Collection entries
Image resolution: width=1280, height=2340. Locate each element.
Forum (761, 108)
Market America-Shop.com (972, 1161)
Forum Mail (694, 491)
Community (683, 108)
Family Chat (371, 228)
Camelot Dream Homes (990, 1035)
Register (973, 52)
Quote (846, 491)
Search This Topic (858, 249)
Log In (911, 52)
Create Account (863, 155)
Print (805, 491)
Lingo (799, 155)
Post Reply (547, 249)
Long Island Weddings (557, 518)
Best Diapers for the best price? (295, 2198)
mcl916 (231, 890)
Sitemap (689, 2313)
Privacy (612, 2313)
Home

* * *

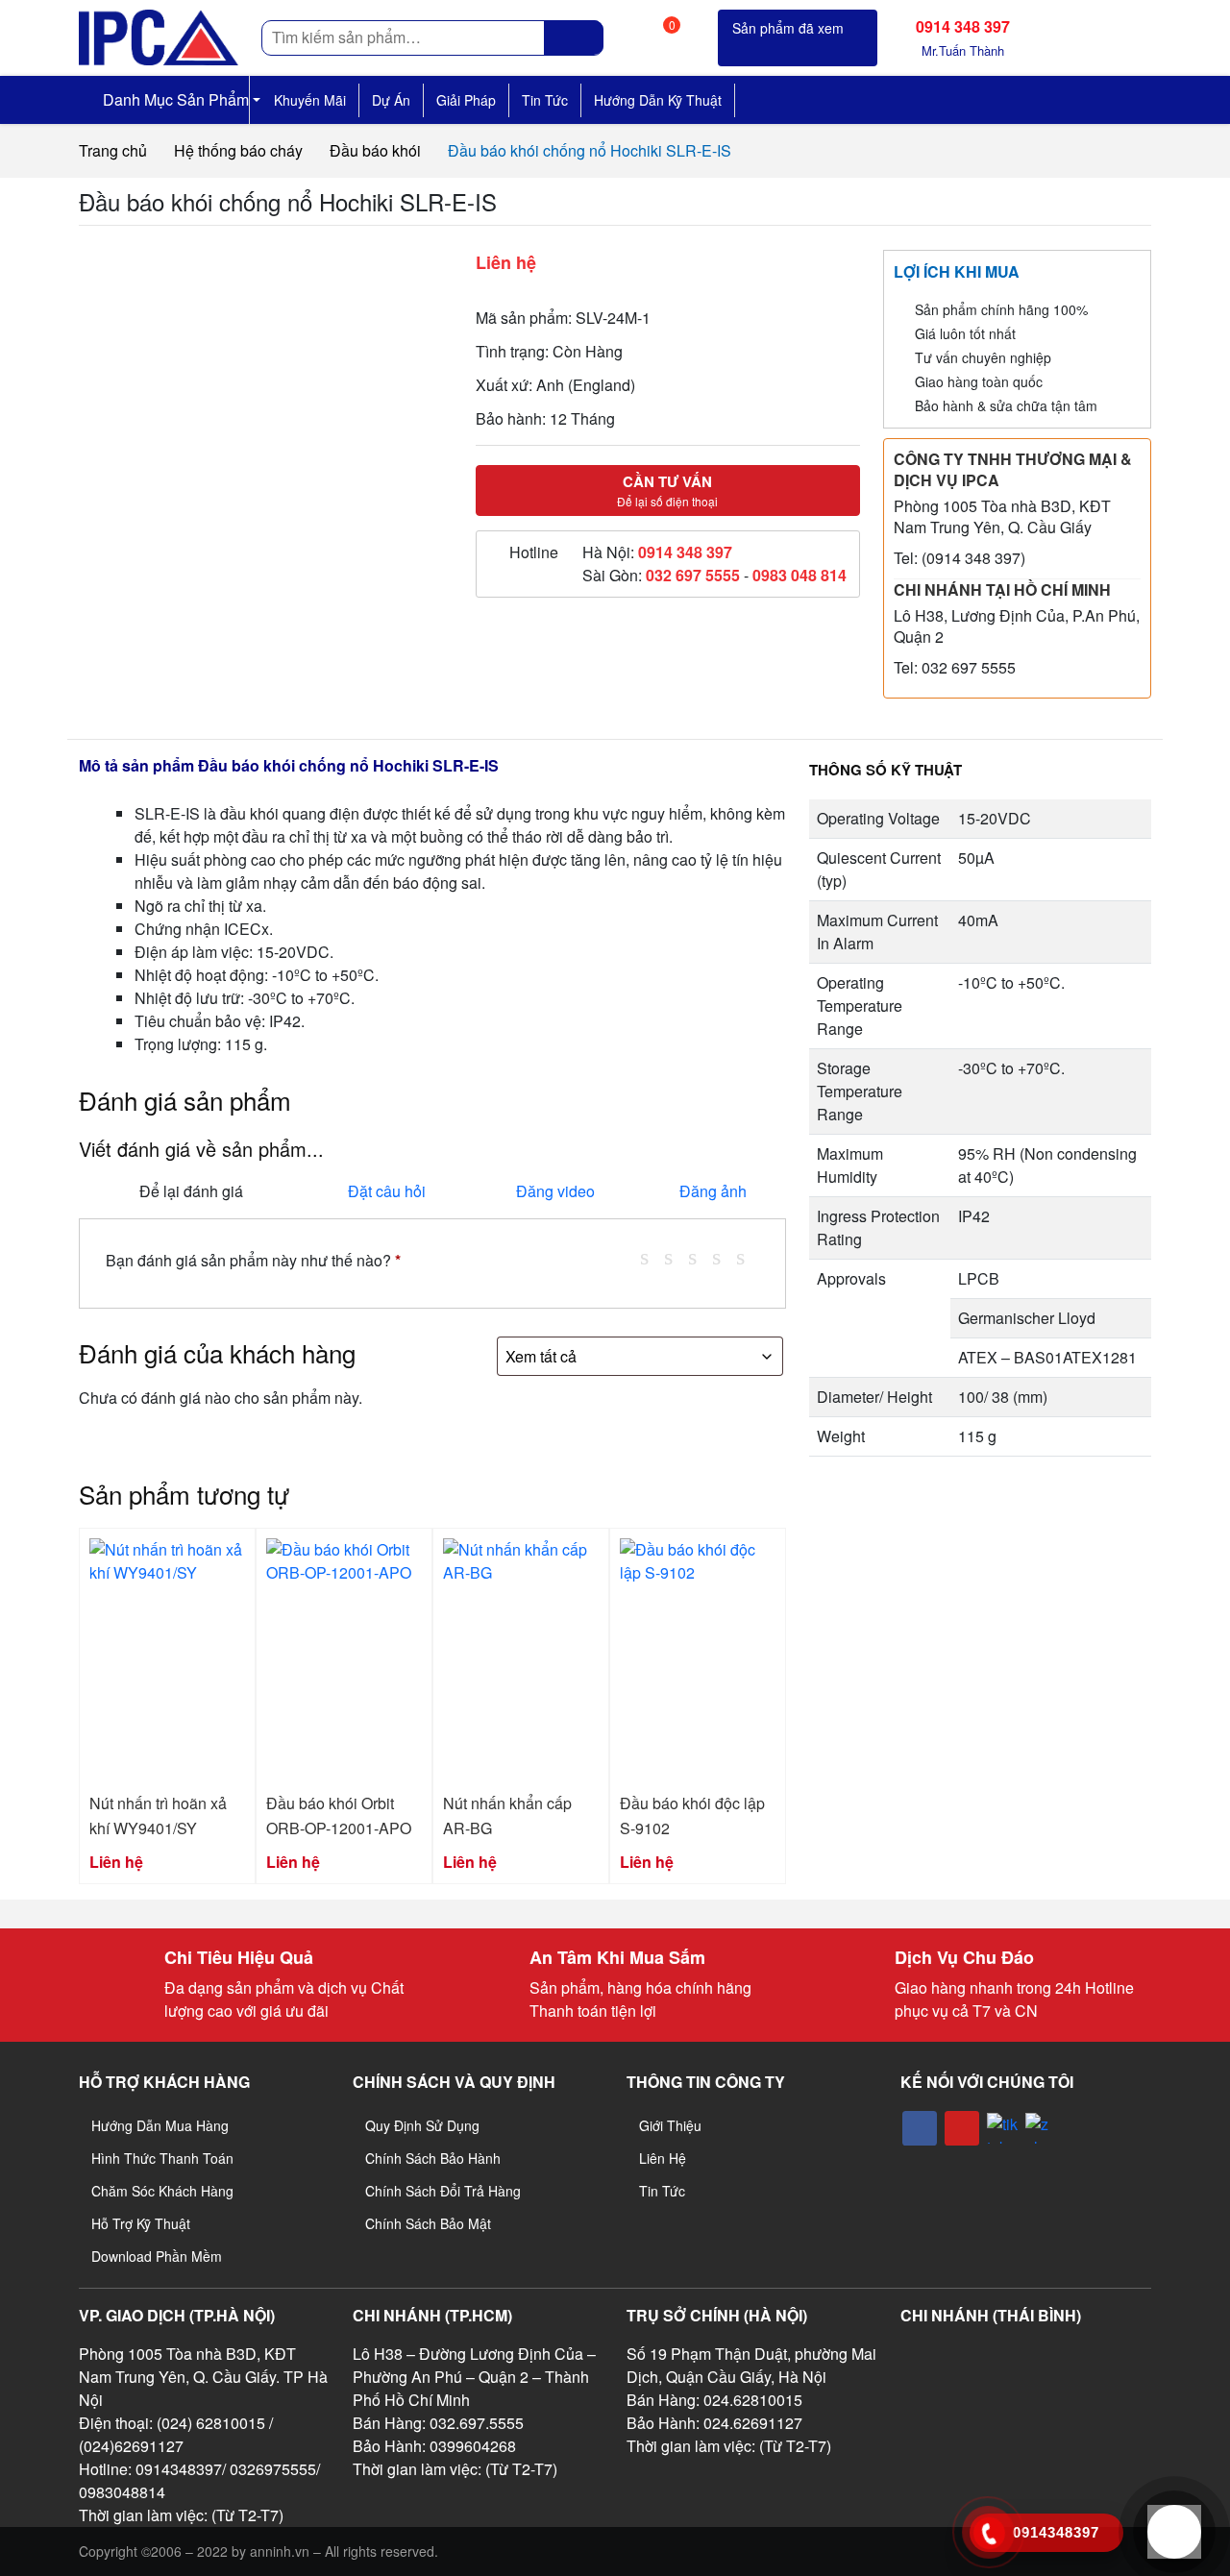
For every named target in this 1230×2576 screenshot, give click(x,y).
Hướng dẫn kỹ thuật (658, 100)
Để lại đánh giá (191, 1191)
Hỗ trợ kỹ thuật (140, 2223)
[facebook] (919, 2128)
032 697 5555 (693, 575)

---

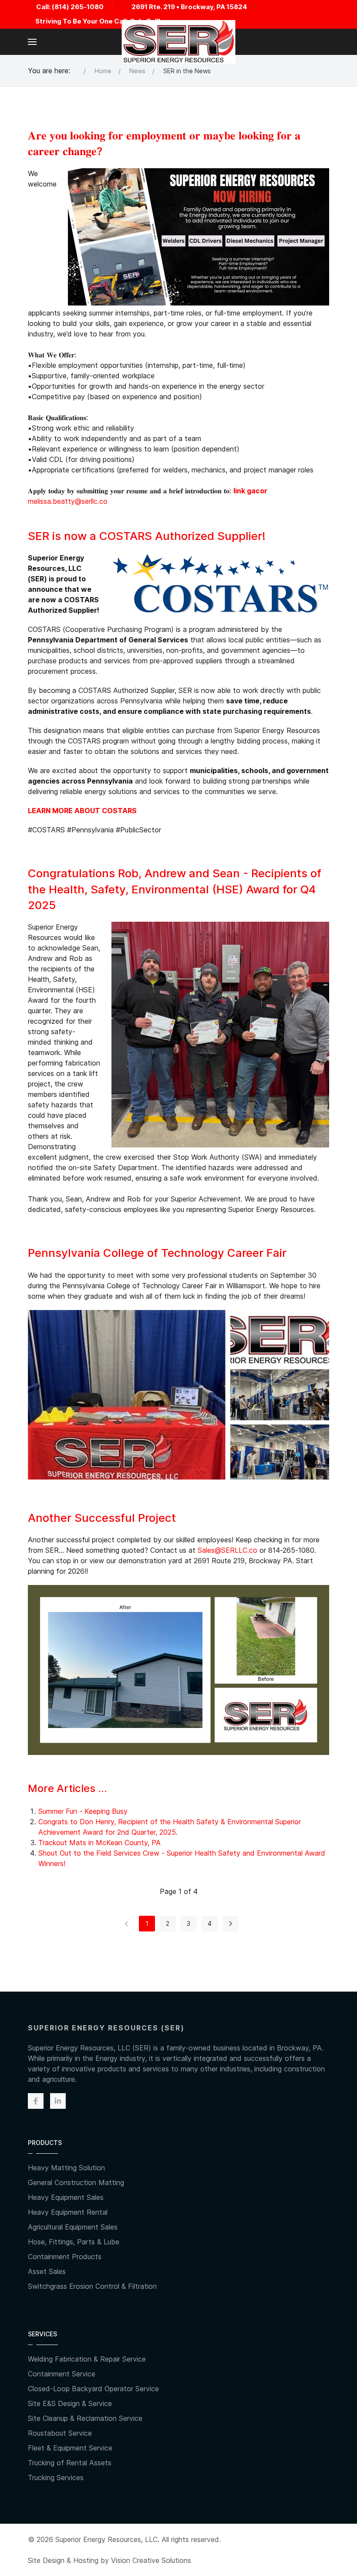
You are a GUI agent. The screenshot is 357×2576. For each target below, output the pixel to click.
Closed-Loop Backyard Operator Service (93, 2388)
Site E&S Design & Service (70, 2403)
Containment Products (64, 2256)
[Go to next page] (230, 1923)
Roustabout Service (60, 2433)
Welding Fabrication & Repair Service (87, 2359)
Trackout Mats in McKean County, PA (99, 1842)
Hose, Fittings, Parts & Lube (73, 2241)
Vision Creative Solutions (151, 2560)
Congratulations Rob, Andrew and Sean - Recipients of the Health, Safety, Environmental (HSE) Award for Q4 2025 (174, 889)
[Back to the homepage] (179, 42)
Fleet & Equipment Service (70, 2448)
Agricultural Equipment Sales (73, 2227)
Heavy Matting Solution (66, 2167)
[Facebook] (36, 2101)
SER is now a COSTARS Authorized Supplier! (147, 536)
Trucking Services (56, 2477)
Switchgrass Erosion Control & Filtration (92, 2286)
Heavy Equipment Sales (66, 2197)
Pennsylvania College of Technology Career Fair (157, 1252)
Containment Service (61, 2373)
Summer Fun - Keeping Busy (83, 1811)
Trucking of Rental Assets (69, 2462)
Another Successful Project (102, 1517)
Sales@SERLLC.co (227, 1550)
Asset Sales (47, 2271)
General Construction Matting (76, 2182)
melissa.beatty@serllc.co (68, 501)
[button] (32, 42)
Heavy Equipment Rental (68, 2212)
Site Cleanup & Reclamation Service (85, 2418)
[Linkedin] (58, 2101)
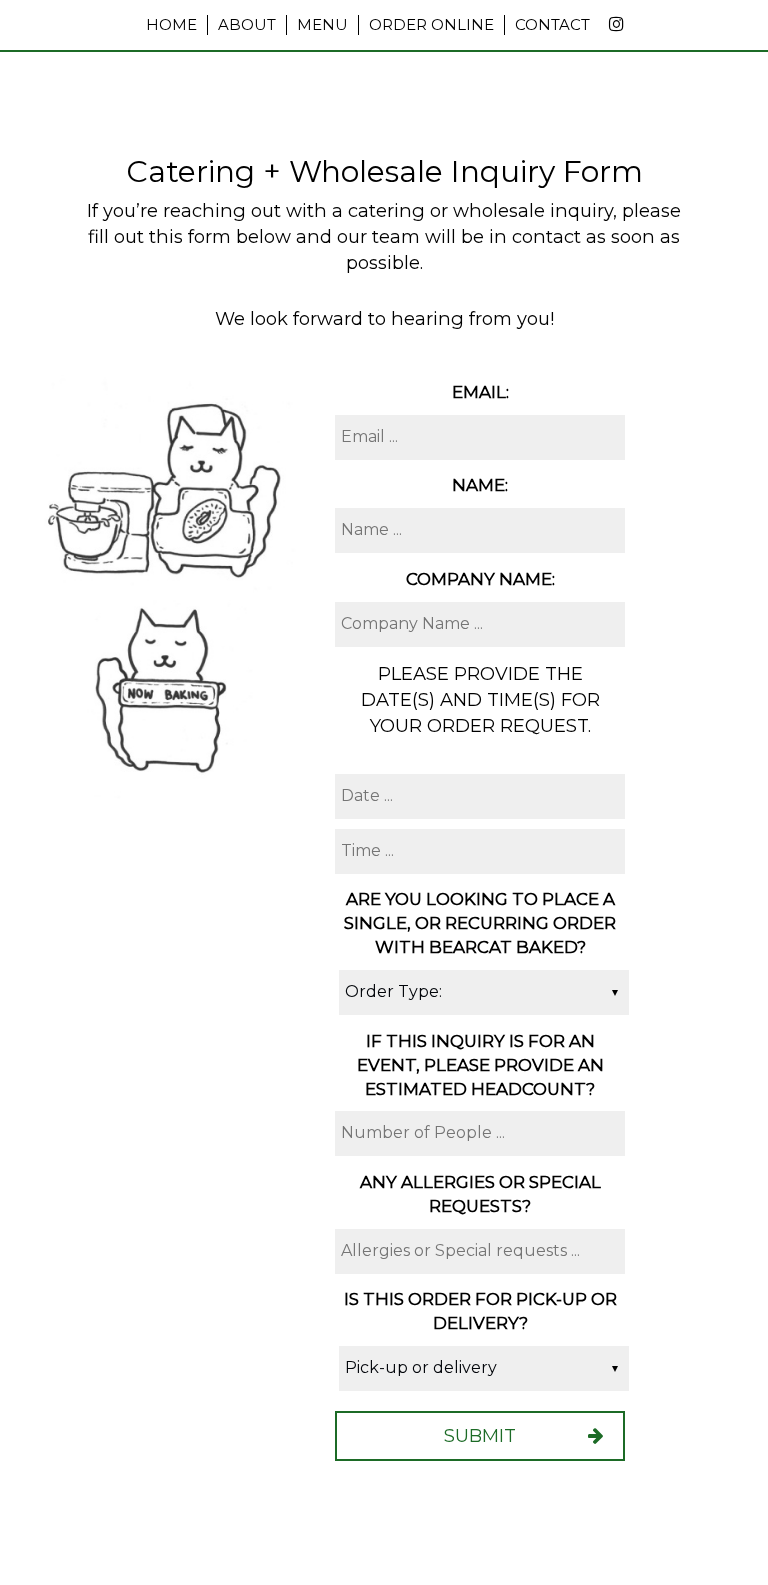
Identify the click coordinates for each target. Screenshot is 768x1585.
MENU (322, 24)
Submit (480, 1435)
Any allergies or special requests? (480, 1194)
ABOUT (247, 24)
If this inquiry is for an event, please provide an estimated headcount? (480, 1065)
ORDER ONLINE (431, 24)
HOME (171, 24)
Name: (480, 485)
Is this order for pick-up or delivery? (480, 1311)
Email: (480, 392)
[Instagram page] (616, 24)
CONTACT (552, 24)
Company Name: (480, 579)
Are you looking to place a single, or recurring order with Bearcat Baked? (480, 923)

*What to work on*: Please copy each line of the entries in which the word "click" shows up.

*Task output*:
For every named target in this 1230×2576 screenshot, give click(x,y).
You are a GUI agent. The screenshot is 357×2576. For each target below, output the pixel to click.
Identify the click coordinates for each target. Screenshot is 768x1585.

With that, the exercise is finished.